Collect as many as possible, chemicals with known activity/toxicity/property of your interest.
Always collect the data from reliable sources like published articles, well-known online databases, etc.
The collection should ideally include all range of chemicals with high, moderate, and low or no activity (in terms of pIC50, ideally the range [i.e., maxActivity-minActivity] should be >3 )
Remove structural and response outliers, if any
Make sure there are no duplicates or activity cliffs in the modeling set
Try to calculate a wide range of descriptors, though you may always start with simple meaningful descriptors (constitutional, electrotopological state atom, etc.), and if you are not satisfied with the model, then you should calculate all kinds of descriptors.
Try different division methods: random as well as rational methods (especially for small to moderate data sets)
For small data sets (<30-50 data points), you may avoid data set division step. Use whole data sets as training set and perform cross validation techniques (leave-one-out, leave-many-out, etc.) to validate the models.
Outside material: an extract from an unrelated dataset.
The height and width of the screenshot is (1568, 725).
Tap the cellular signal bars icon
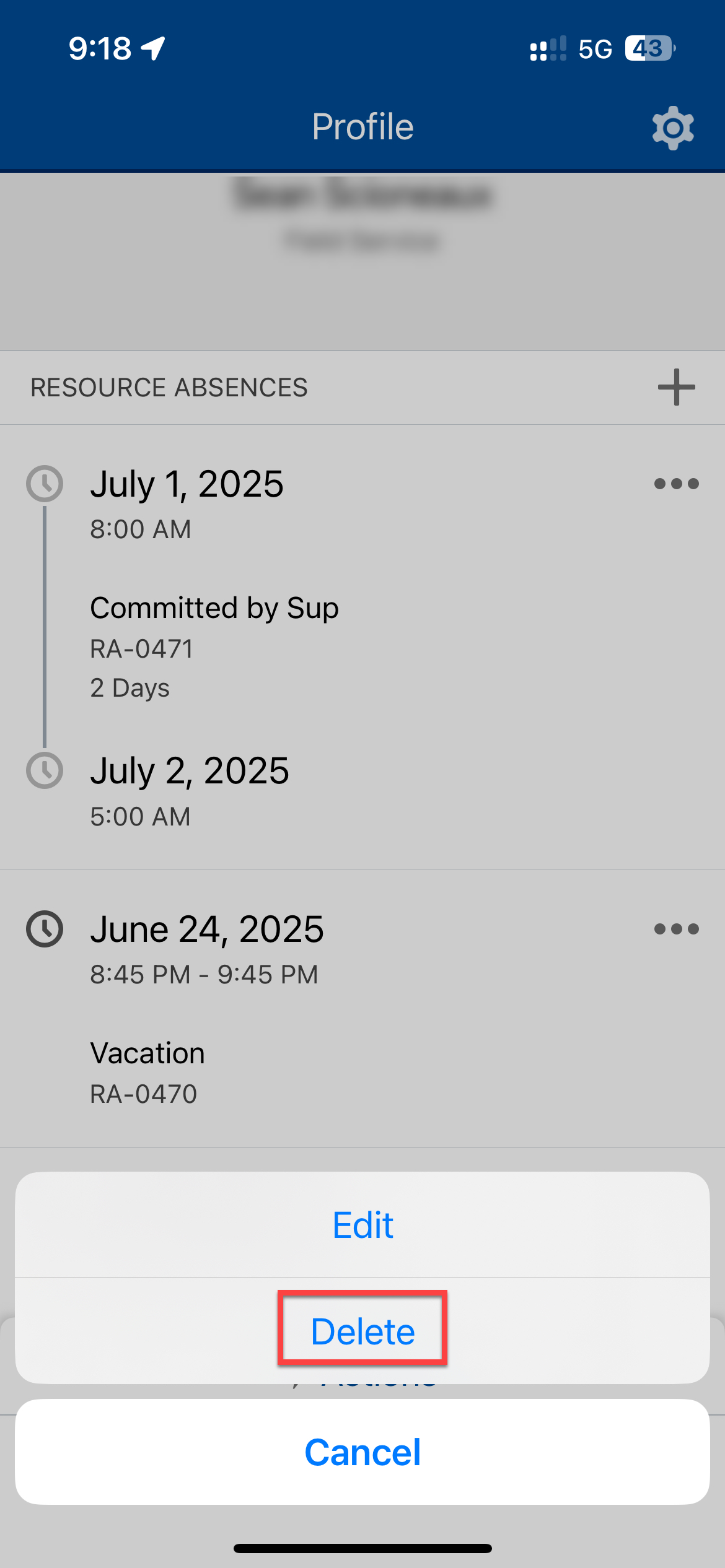548,48
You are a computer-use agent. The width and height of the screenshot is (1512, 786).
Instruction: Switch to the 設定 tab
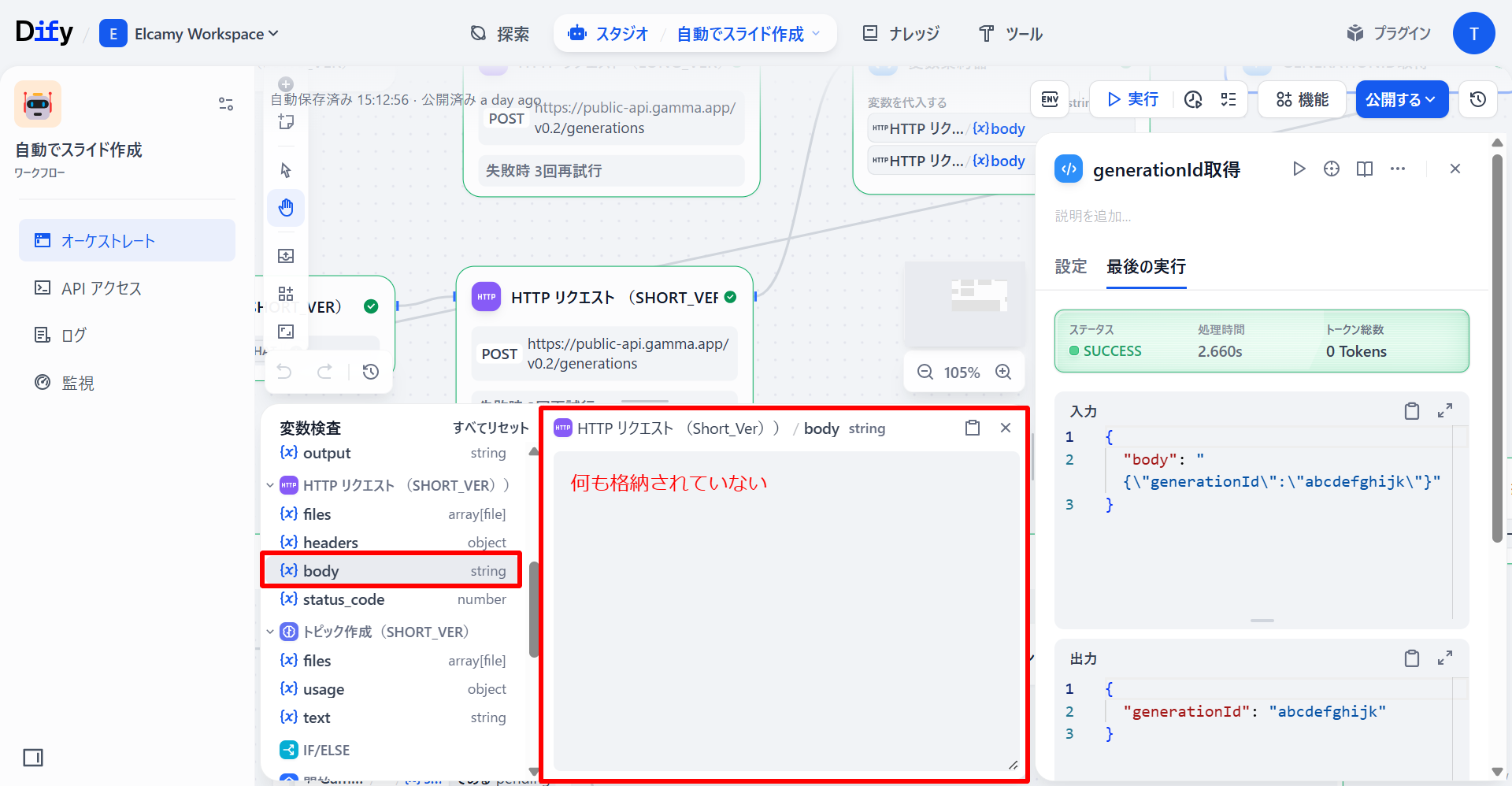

You can employ double cross-validation technique to find more diverse QSAR models, especially, for small data sets
Perform Best subset selection using top 20-30 descriptors identified from Genetic algorithms, Stepwise-MLR, etc. to identify best possible models from those descriptors.
If you are not getting a good regression model, try developing a classification-based model.
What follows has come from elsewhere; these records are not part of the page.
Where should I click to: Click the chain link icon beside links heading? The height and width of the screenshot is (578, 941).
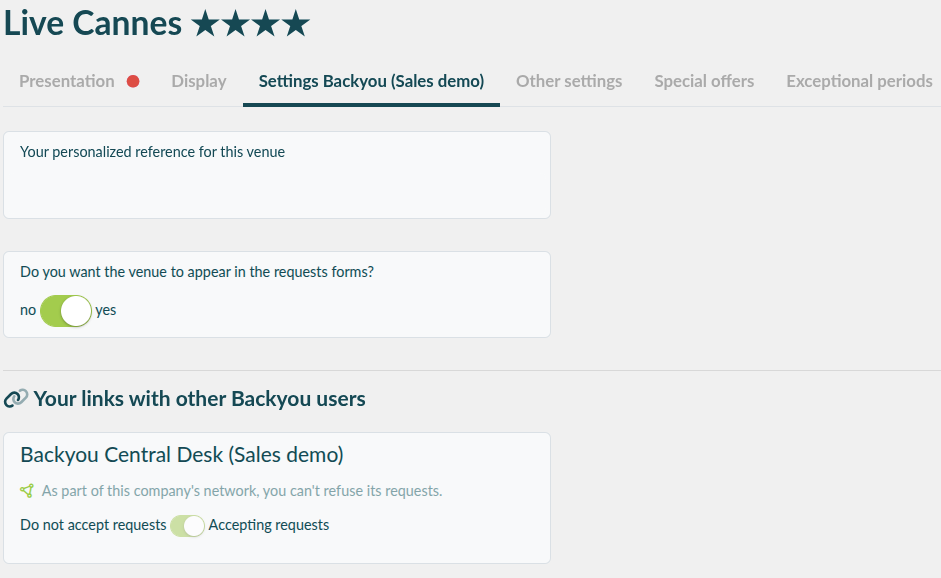(x=16, y=399)
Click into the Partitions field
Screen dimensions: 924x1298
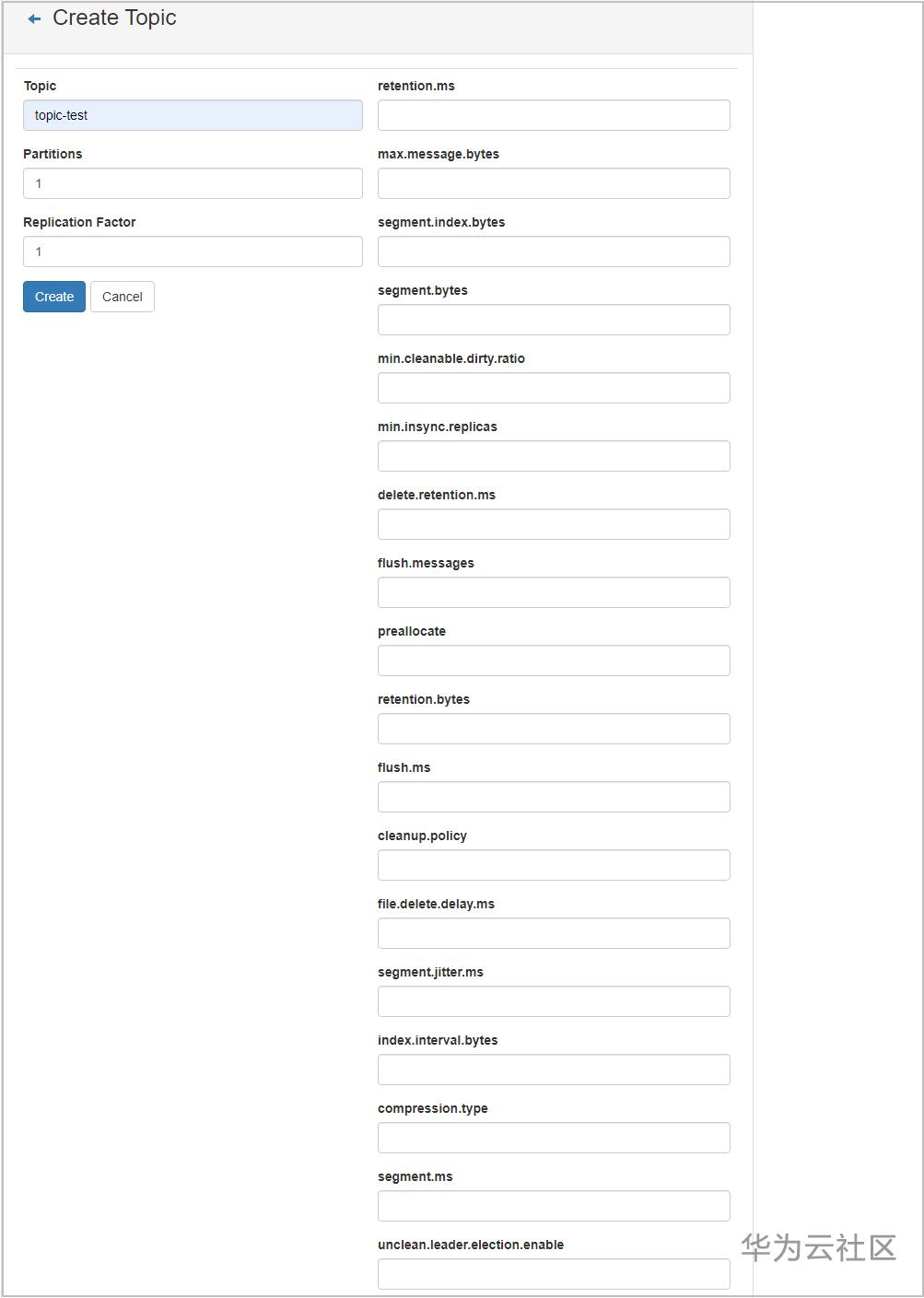193,183
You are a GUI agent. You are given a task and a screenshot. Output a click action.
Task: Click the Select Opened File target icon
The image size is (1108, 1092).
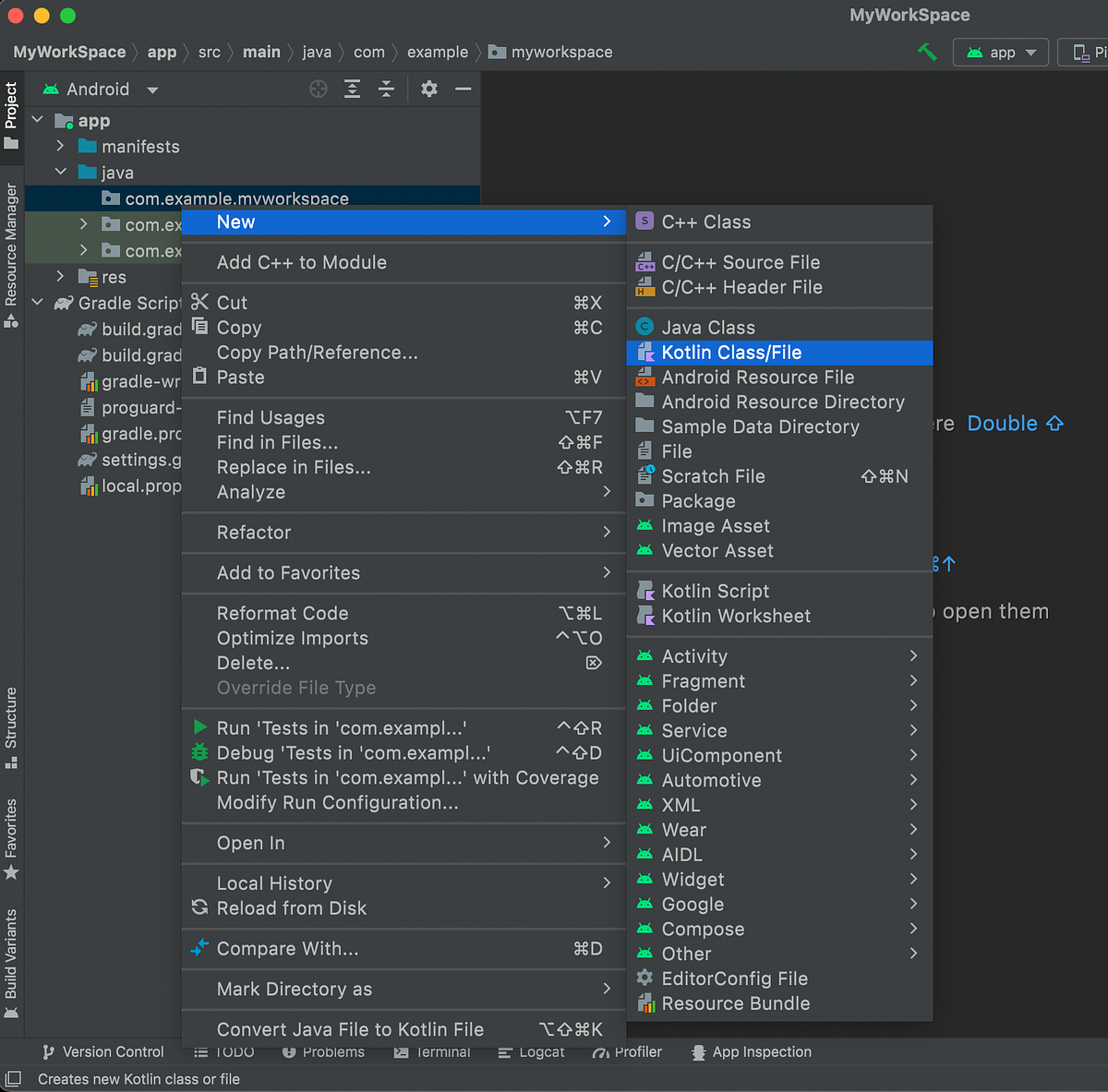click(x=319, y=89)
Along with the missing value error, the tool will also show the exact location of the missing value in the input file, i.e., Row number and Column number. Thus, if you have a missing value at that location, please rectify the issue by removing the column (descriptor) or perform imputation to fill the missing value.
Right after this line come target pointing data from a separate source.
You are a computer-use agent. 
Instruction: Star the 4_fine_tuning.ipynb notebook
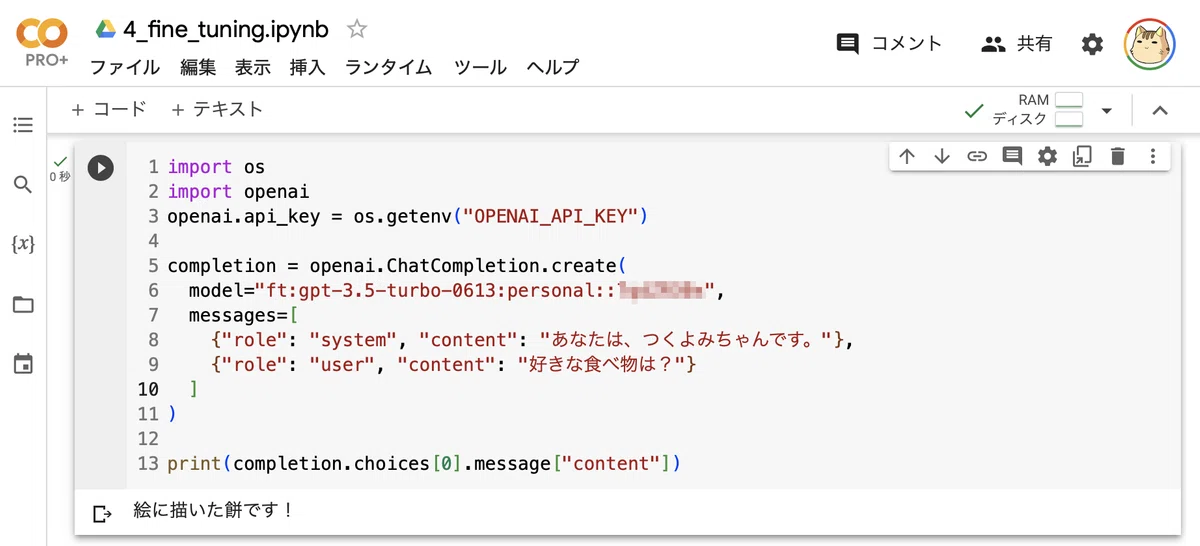click(357, 30)
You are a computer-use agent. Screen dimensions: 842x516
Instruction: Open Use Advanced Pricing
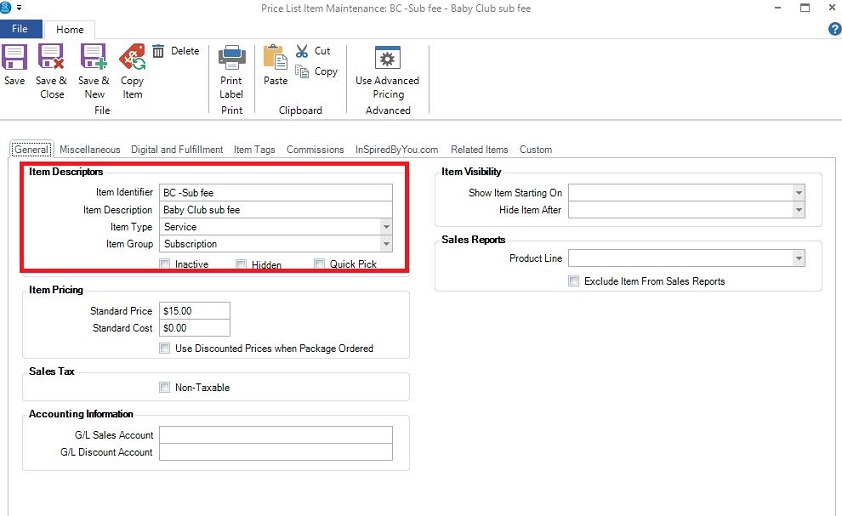pyautogui.click(x=387, y=57)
However, if there is no missing value and/or if the detected column number is not present in the input file. Then, this is an issue most probably caused due to a hidden endline character that is present in the input file. Fortunately, this can be easily solved by freshly preparing the input file:
HOW TO Freshly prepare the input file
Select and copy the entire data (only data) in your current input file (.csv or .xlsx) and paste it in new .csv or .xlsx file and save the new file. Now use the newly saved file as your input file. You should not face the issue anymore.